The old adage is that we only see some family members at weddings or funerals. The grievances are aired and people experience their own mortality. While it’s fun to call our older celebrities “Uncle” and “Auntie,” we fail to realize they face the same ailments and disparities that family members in our households do.
Lovers of hip-hop are at the crossroads to examine systemic changes which will influence lifestyles of beloved artists, their longevity and our own. The way the community approaches the economic and health disparities as reflected through celebrity lifestyle is no longer working for our celebrities. It may be even worse for our communities. “When we think about health, we need to think about it much more holistically than we do,” Ludlum said. “It’s not just physical and mental, it’s spiritual. It is connected to time and space and conditions and joy.”

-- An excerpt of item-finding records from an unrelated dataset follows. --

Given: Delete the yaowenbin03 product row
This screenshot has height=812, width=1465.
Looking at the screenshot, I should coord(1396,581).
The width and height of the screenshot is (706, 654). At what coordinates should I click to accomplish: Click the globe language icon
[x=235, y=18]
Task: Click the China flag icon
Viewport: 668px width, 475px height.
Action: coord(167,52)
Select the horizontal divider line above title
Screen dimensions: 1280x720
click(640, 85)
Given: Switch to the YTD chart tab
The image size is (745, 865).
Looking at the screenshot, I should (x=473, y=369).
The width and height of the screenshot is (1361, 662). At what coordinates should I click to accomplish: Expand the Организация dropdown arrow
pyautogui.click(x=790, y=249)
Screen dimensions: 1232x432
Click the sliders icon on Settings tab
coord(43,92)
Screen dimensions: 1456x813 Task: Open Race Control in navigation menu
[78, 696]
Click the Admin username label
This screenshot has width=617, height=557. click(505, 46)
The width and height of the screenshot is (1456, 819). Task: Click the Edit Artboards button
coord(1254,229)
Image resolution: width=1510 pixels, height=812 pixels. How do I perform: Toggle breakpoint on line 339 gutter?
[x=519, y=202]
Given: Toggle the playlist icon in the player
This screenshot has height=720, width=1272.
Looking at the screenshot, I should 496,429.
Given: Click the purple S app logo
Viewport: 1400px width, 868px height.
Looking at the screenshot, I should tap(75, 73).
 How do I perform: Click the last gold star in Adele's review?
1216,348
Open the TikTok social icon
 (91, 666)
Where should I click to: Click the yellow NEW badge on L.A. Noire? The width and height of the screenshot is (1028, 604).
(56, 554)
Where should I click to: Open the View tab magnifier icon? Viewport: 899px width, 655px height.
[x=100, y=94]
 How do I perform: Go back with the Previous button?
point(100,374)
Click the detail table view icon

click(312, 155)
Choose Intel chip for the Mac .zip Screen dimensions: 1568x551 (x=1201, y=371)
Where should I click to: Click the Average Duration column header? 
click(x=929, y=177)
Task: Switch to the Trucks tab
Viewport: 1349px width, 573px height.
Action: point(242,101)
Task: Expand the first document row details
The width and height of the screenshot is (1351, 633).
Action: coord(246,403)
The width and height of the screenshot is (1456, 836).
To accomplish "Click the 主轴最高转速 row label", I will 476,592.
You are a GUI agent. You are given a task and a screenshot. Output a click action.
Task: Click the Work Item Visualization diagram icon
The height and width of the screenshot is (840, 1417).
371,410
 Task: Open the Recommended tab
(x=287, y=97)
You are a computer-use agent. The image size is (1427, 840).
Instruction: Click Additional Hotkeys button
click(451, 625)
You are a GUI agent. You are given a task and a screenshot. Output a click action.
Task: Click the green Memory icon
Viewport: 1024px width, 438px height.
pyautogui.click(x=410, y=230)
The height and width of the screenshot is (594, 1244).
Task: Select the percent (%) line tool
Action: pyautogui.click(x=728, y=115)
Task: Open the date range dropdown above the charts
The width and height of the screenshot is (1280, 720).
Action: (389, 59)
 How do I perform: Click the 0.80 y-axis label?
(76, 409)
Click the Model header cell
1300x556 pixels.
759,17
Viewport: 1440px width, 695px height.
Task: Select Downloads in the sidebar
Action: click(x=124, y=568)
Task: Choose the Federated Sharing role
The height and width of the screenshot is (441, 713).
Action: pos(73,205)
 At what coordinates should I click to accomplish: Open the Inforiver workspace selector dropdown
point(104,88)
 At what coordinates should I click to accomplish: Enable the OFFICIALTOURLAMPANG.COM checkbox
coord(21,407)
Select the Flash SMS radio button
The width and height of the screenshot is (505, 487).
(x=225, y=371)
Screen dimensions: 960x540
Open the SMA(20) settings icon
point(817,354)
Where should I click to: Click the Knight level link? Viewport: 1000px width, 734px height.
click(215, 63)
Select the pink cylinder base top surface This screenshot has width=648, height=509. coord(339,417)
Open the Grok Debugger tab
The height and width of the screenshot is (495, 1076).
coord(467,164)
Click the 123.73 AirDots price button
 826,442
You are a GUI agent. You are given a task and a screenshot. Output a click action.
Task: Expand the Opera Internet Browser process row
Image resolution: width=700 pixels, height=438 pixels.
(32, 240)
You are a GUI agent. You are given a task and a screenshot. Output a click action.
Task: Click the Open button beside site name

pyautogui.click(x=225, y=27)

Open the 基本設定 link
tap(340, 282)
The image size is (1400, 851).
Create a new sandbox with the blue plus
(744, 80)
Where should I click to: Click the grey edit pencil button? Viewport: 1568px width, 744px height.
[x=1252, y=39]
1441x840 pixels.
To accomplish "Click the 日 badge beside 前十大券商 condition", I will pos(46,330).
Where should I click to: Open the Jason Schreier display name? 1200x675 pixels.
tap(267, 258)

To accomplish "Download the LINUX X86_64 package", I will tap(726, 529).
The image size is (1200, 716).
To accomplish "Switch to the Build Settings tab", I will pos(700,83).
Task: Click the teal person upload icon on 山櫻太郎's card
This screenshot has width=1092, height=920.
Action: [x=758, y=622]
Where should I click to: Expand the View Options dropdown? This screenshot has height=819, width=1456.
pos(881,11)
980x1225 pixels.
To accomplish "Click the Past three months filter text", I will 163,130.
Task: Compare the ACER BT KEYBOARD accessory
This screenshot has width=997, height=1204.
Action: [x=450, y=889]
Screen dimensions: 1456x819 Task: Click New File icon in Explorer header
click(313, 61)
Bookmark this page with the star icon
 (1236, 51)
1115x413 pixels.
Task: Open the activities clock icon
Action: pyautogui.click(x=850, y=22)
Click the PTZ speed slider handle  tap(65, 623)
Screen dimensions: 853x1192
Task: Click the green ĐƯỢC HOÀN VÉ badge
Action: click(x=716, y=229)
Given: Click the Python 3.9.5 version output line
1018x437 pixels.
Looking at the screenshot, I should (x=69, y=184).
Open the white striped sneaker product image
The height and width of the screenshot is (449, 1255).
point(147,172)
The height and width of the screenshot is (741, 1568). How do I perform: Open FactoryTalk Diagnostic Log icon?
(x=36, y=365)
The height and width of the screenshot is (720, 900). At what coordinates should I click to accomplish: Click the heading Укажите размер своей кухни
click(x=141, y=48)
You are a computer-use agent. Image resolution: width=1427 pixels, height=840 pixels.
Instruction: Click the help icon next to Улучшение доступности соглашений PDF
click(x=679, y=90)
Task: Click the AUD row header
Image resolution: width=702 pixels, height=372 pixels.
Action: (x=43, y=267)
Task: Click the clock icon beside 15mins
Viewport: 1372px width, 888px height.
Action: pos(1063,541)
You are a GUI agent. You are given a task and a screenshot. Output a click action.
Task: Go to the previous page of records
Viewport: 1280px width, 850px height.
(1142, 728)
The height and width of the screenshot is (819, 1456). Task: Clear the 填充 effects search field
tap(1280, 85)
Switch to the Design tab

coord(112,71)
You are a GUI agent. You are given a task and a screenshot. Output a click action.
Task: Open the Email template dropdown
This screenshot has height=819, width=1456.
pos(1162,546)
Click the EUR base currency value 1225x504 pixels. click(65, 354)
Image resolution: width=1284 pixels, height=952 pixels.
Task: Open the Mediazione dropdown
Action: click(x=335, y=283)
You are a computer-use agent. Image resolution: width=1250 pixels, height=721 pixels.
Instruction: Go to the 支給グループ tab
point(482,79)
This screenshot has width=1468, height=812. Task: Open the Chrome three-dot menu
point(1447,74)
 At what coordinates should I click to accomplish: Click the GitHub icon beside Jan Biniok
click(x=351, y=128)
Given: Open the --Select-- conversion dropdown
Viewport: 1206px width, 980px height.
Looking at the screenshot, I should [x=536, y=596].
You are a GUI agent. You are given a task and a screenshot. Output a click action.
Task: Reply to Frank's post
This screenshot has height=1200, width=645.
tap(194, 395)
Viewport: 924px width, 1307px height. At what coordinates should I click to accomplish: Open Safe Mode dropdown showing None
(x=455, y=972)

The genre has evolved, but the discussion on health disparities that impact not only our artists, but our communities, has been left on the back burner. When our favorite celebrity passes away, we see it in isolation and only as a loss to “the culture.” The hip-hop community doesn’t see itself until it experiences a major loss that makes us think about how the mortality of the culture is also our own.
“If we’re using hip-hop as a catalyst, it means how do we deal with addiction for real? How do we deal with healthcare [as] for-profit and not as a right?” asks Cook. “How do we deal with [a] society that sees nothing wrong with people having to live a hundred miles away from their job because of gentrification? Where is the quality of life?”